The conventional approach in relation to the guideline hourly rates (GHR) is to uplift them by about 25% to reflect the effects of inflation since they were set in 2010, a High Court judge has said.
He refused without more evidence to reduce the impact of inflation by commercial pressures on solicitors to keep their fees lower.
The ruling of His Honour Judge Mark Pelling QC, sitting as a High Court judge, was handed down last October but has only just been published.
Since then, a Civil Justice Council working group has issued interim recommendations, currently out for consultation, that the GHR should be increased variously by between 7% and 35%.
The case concerned the costs of repairing a yacht under an insurance policy. The claimant was awarded €244,000 (£214,000) and sought costs of £213,000. As the claim was run through the shorter trial scheme, the judge had to assess the costs summarily.
Neither the solicitors nor the rates they claimed were specified in the ruling, but the defendants complained that the rates exceeded the GHR.
HHJ Pelling described this as “to an extent an artificial submission” in that the claimant’s solicitors were previously at a City firm and had set up their practice just outside the Square Mile, in the N1 postcode. This had “a profound effect” on the rates that could be charged.
He went on to describe the GHR as “significantly out of date”, although the defendants said it was wrong simply to look at inflation, because solicitors’ rates have suffered commercial pressure, particularly in respect of work carried out for big institutional clients such as insurers.
The judge said: “That is a difficult submission for me to act on without real evidence upon which to arrive at a judgment. The conventional approach in relation to guideline rates is to uplift them by about 25% in order to reflect the effects of inflation on the figures previously arrived at.”

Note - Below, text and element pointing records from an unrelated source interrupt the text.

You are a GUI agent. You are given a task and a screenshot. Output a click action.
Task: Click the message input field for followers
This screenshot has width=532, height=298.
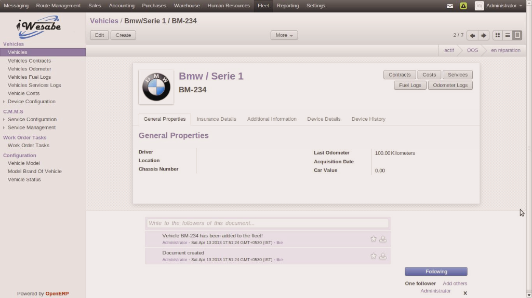click(x=268, y=223)
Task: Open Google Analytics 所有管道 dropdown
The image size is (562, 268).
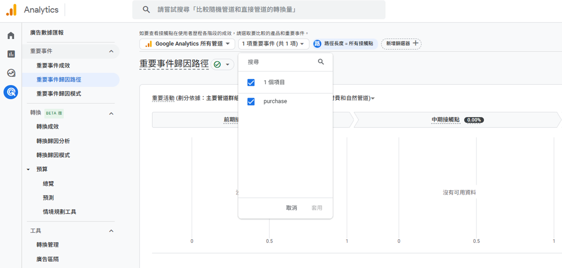Action: click(187, 44)
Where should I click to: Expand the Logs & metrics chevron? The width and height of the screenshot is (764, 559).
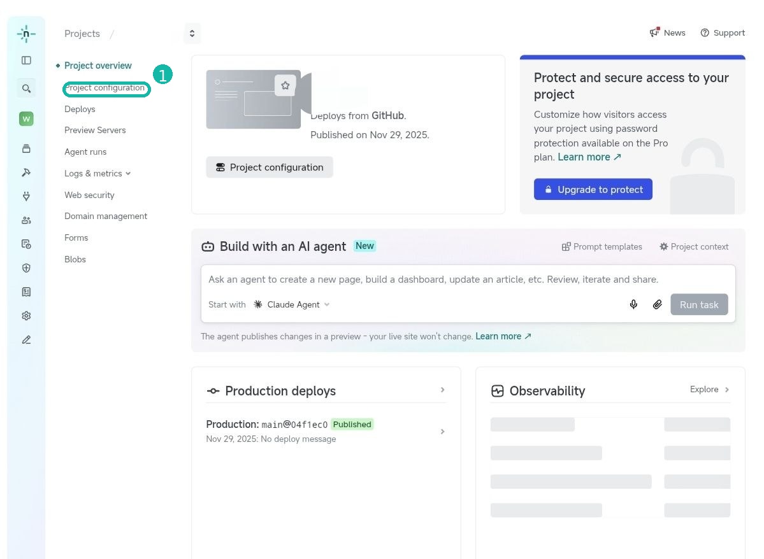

In any event, he went on, “it has always been the case that specialist solicitors in specialist areas of activity should recover an uplifted fee to reflect that specialism”.
That was the situation here, HHJ Pelling said, meaning the rates were “appropriate in all the circumstances”.
He explained: “The difference between where in fact they now practise and where they previously practised is an artificial distinction which has only very limited impact on the fees which can properly be charged, although I recognise that there will be a marginal difference driven by things like rent and rates, but all of that said, this is specialist work by specialist solicitors and I am satisfied that it is appropriate that they should charge such a rate.
“I note that, in any event, the rate charged by the solicitor acting for the defendant at £290 an hour as an associate is not unadjacent to the rates which have been charged in this case.”